* [Selected excerpt]:
------------

Herbert Fisk Johnson Jr. graduated from Cornell University in 1922 and became deeply involved with the institution. From 1947 to 1972, he served as an active member of the board of trustees, followed by his role as an emeritus board member until 1978. He was also a Presidential Councillor and one of the university's most notable benefactors. As a member of the Chi Psi fraternity, he contributed significantly to the Cornell community.

The Herbert F. Johnson Museum of Art on the Cornell campus, designed by renowned architect I. M. Pei, is named in his honor.

==SC Johnson & Son==

SC Johnson & Son is an American multinational corporation, privately held manufacturer of household cleaning supplies and other consumer chemicals based in Racine, Wisconsin.

Herbert Fisk Johnson Jr. took over leadership of SC Johnson & Son from his father Herbert Fisk Johnson Sr.. Under his presidency, the company expanded worldwide, establishing its first subsidiary in the United Kingdom in 1914. Giving his employees credit for a successful year, Herbert gave them $35,000 in 1917. He then passed it to his son, Samuel Curtis Johnson Jr.. Currently, the Chairman and CEO is Fisk Johnson, the fifth generation of the family.

==Johnson Wax Headquarters==

S.C. Johnson and Son headquarters building

In 1936, he hired Frank Lloyd Wright to design the Johnson Wax Administration Building for his company in Racine, Wisconsin. The Administration Building, designed in a variation of the streamlined Art Moderne style, opened on April 23, 1939. In the 1940s, the director of S. C. Johnson's research department suggested to Johnson that a research tower be built. Subsequently, Johnson rehired Wright for the construction of a 15-story structure, the Research Tower. The Research Tower was dedicated on November 17, 1950.

==Home==
Soon after the commission for the Administration Building, Johnson commissioned Wright to build him a home on nearby farmland. The result, known as Wingspread, was built in Wind Point, Wisconsin, and completed in 1939. It was donated by Johnson and his wife Irene Purcell to the Johnson Foundation in 1960 as an international educational conference facility.

==Brazil==
In 1935, Johnson flew from Milwaukee to Fortaleza, Ceará, Brazil, in an amphibious twin-engine Sikorsky S-38.
The trip was to learn more about the carnauba palm tree (Copernicia prunifera) of north eastern Brazil which produced carnauba wax, one of the main products of his company, and to determine whether groves of these trees could produce enough to meet future demand.
This led to investments in Brazil, establishment of a subsidiary in 1960, and eventually to the foundation of the Serra das Almas Private Natural Heritage Reserve to protect an area of the caatinga biome including wild carnauba palms.

------------

* [Data extract]:
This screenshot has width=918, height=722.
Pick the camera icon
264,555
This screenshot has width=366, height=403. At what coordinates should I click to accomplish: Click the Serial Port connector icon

------------

* [Work required]:
From the Herbert Fisk Johnson Jr. text, list every structure that Frank Lloyd Wright designed or built for Johnson.

* [Exercise result]:
- Johnson Wax Administration Building
- Research Tower
- Wingspread